Conversations For Transformation: Essays Inspired By The Ideas Of Werner Erhard

Conversations For Transformation

Essays By Laurence Platt

Inspired By The Ideas Of Werner Erhard

And More




New Experience

Cayetano Creek, Coombsville Appellation, Napa Valley, California, USA

October 18, 2014



"I want to direct people to the fact that, given that who they are really is their word, being a man or woman of integrity leaves one being whole and complete."  ... 
This essay, New Experience, is the seventh in a group of eleven on Listening: It is also the sequel to Whole And Complete.



Children say the darndest  things. People, every day, say the most amazing  things. And mostly (if we tell the truth about it) we never listen to any of them. Listening: we never have and we never will. It's true. What we call  listening, which is to say what we confuse  with listening, which is too say what we do instead of  listening, is we assess  what people are saying. We compare what people are saying, we scan it against a background of ie against a database  (if you will) of what we already know. Then, whenever there's any match between what people are saying and what we already know, we'll say we (quote unquote) "understand"  what they're saying.

Whenever you examine this process unflinchingly for yourself, you'll notice how rare it is when you're really listening. You'll notice how rare it is when, in the process of listening, you're not simply granting understanding (ie a comparison to something you already know) but rather gaining an entirely new insight  (ie something you had no idea  about before) - or better yet, gaining entirely new experience, new experience you never had before, new experience unknown / not possible  for you before.

You can't get Werner if you don't listen Werner. That's true for anyone actually: you can't get  anyone if you don't listen them. And it's particularly true for Werner. If you're going to get something beyond that which you already know, beyond mere assessment, beyond mere understanding, in fact if you're going to get entirely new experience, then the actionable pathway to it (which is to say the access  to it) is listening - opening up, getting out of the way, and simply listening. Both assessing and understanding are antitheses  of listening. Yet that's what we do. We do them all the time: assess, understand. We never listen: we never have and we never will.

I've just completed an exchange with Werner. I've been listening Werner intently  (I've also just been listening my listening  Werner intently - but that's a subject for another conversation on another occasion). I've transcribed our exchange ie I've written it down in a way which is suitable for sharing. It's as clear as I can get it for now. It has as little of Laurence in it and as much of Werner in it as I can get it for now. I'm pleased and satisfied with it - for now. I tidy my desk. Then I go outside and cross the fence which prevents cattle from entering the Cowboy Cottage yard, and stroll slowly, leisurely, across the cattle pasture meandering down to the river.

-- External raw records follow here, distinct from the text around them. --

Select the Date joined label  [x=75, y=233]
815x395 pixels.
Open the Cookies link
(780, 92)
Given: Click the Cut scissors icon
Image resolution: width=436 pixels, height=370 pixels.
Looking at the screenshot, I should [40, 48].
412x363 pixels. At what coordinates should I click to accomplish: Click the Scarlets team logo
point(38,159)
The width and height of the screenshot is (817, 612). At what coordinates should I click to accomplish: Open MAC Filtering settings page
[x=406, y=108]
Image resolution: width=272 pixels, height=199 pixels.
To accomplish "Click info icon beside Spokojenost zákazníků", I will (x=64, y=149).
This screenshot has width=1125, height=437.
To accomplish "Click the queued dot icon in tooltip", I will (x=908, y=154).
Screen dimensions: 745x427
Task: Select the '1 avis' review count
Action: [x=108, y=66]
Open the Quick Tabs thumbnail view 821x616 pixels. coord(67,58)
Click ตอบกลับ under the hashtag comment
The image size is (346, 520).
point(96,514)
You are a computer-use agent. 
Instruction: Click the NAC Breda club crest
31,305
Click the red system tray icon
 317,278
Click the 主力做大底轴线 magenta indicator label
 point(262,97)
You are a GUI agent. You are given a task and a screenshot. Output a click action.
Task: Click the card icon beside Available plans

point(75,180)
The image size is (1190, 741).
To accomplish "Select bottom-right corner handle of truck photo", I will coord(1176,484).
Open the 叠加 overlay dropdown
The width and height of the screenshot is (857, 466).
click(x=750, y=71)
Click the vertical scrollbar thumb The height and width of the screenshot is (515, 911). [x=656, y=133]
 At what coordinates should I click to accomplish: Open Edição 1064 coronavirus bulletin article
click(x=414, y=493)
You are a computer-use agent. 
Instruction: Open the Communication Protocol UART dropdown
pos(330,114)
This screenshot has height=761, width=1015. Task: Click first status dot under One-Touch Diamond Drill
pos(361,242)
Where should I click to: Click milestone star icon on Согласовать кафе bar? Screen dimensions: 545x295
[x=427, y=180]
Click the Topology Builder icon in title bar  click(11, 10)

And as I'm, walking, I'm still listening him speaking, clear as a bell, "I want to direct people to the fact that, given that who they are really is their word, being a man or woman of integrity leaves one being whole and complete.". There's no assessment. There's no understanding. There's just listening. There's just new experience.
Photography by Joshua Nelson Platt - Cowboy Cottage, East Napa, California, USA - 2:36pm Wednesday January 1, 2014
New experience: Cowboy Cottage across the cattle pasture from the river called Cayetano Creek
There are three components of his extraordinary possibility. First there's his breakthrough idea that who you are really is your word (can any one man lay the claim to originating an idea like that - and if not originating it, then at least championing  it? yes, I think so) which, even after one cursory glance, can be seen to have validity. Then there's his particular idea of what it is to be a man or a woman of integrity  (and to be sure, to get this fully, you should consider pre-reading one or two of his brilliant exposés of what integrity is). But it's his third component, his tie up really, which has me experiencing something new bordering on / akin to triumph, even victory, which is his actionable pathway, his access to being whole and complete (which is being a man or a woman of integrity ie who you are really is your word).

It's not simply because he said it that it's true (and that might indeed be the case also). It's that if you listen ie if you really  listen, which is to say if you open up, get out of the way, and simply stand in his languaging of it  without assessing it or trying to understand it, then it's available to you directly, clearly, as a new experience.